Once the reference microphone is selected, the selected reference microphone and associated TDOA values (with or without all of the microphones participating) is used in the calculation of the spatial coordinates of the acoustic source of the audio event, thereby localizing the acoustic source, or in other signal processing applications. In some implementations, the localization calculations may use a Valin-Michaud-Rouat-Letourneau (VMRL) direction finding algorithm to increase robustness and accuracy.
This process is repeated for subsequent audio events, resulting in different microphones being used as the reference microphone for different acoustic sources. The techniques greatly improve the robustness of acoustic source localization. Problems associated with interference from reverberation, occlusion, physical damage, or general malfunctioning are reduced or eliminated.
As shown here, the sensor node 102 incorporates or is coupled to a microphone array 104 having a plurality of microphones configured to receive acoustic signals. A ranging system 106 may also be present to provide another method of measuring the distance to objects within the room. The ranging system 106 may comprise laser range finder, acoustic range finder, optical range finder, structured light module, and so forth. The structured light module may comprise a structured light source and camera configured to determine position, topography, or other physical characteristics of the environment or objects therein based at least in part upon the interaction of structured light from the structured light source and an image acquired by the camera.

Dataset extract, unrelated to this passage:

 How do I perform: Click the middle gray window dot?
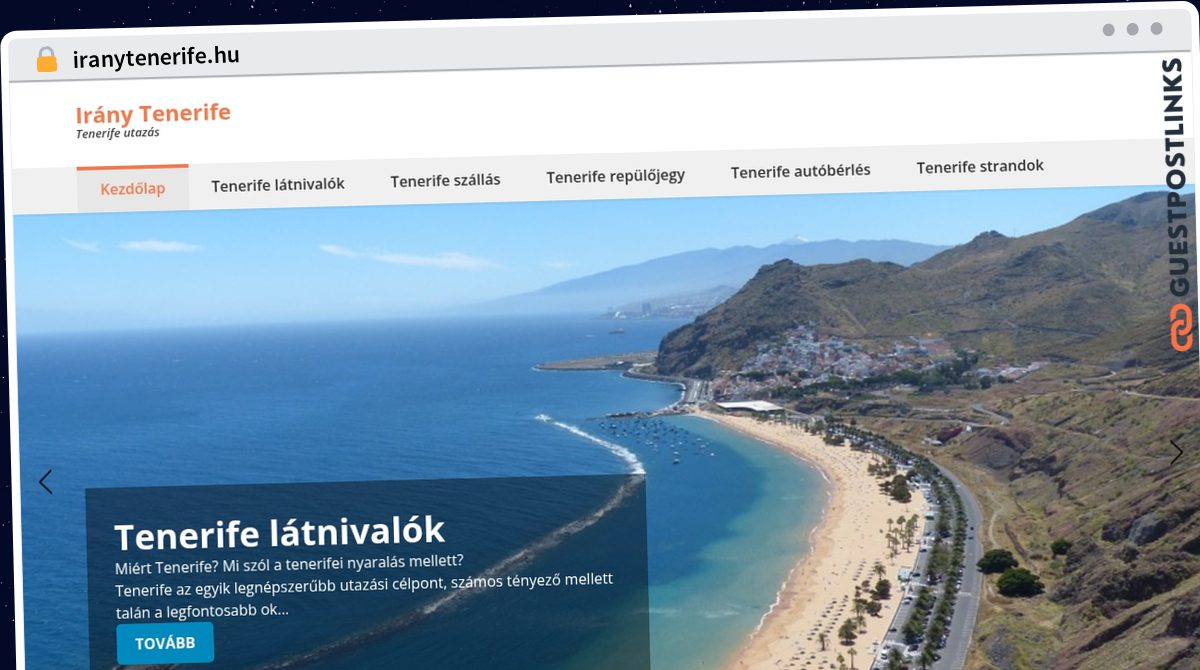tap(1132, 30)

A network interface 108 may be configured to couple the sensor node 102 with other devices placed locally such as within the same room, on a local network such as within the same house or business, or remote resources such as accessed via the internet. In some implementations, components of the sensor node 102 may be distributed throughout the room and configured to communicate with one another via cabled or wireless connection.

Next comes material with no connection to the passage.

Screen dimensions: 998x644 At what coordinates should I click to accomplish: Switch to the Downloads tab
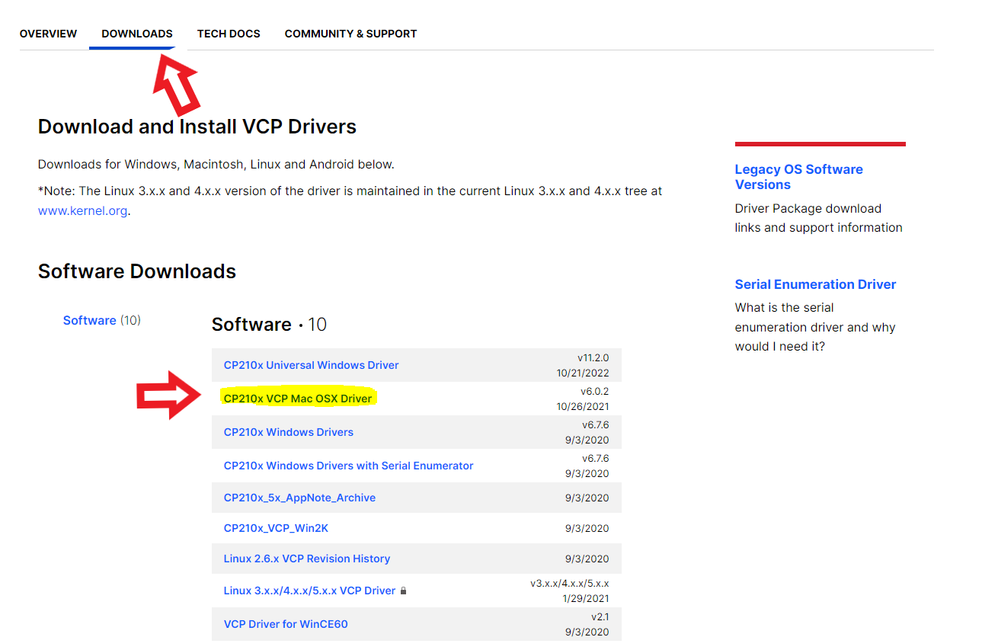[x=137, y=34]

The sensor node 102 may include a computing device 110 with one or more processors 112, one or more input/output interfaces 114, and memory 116. The memory 116 may store an operating system 118, time-difference-of-arrival (TDOA) estimation module 120, and TDOA-based localization module 122. In some implementations, resources among a plurality of computing devices 110 may be shared. These resources may include input/output devices, processors 112, memory 116, and so forth. The memory 116 may include computer-readable storage media (“CRSM”). The CRSM may be any available physical media accessible by a computing device to implement the instructions stored thereon. CRSM may include, but is not limited to, random access memory (“RAM”), read-only memory (“ROM”), electrically erasable programmable read-only memory (“EEPROM”), flash memory or other memory technology, compact disk read-only memory (“CD-ROM”), digital versatile disks (“DVD”) or other optical disk storage, magnetic cassettes, magnetic tape, magnetic disk storage or other magnetic storage devices, or any other medium which can be used to store the desired information and which can be accessed by a computing device.
The input/output interface 114 may be configured to couple the computing device 110 to microphones 104, ranging system 106, network interface 108, or other devices such as an atmospheric pressure sensor, temperature sensor, hygrometer, barometer, an image projector, camera, and so forth. The coupling between the computing device 110 and the external devices such as the microphones 104 and the network interface 108 may be via wire, fiber optic cable, wirelessly, and so forth.
The TDOA estimation module 120 is configured to compute time difference of arrival delay values for use by the TDOA-based localization module 122. When an audio event occurs (e.g., a voice command, a barking dog, a tapping input, etc.), the TDOA estimation module 120 iterates through multiple sets of microphones in the array 104, using different microphone as the reference microphone for each iteration. The TDOA estimation module 120 has a reference microphone selector 124 that evaluates the various sets of TDOA values and determines which set of microphones and reference microphone are most effective at localizing the sound source. In one implementation, the microphone selector 124 of the TDOA estimation module 120 computes correlation sums for each TDOA dataset, and choses the reference microphone as a function of those correlation sums. This implementation will be described in more detail below.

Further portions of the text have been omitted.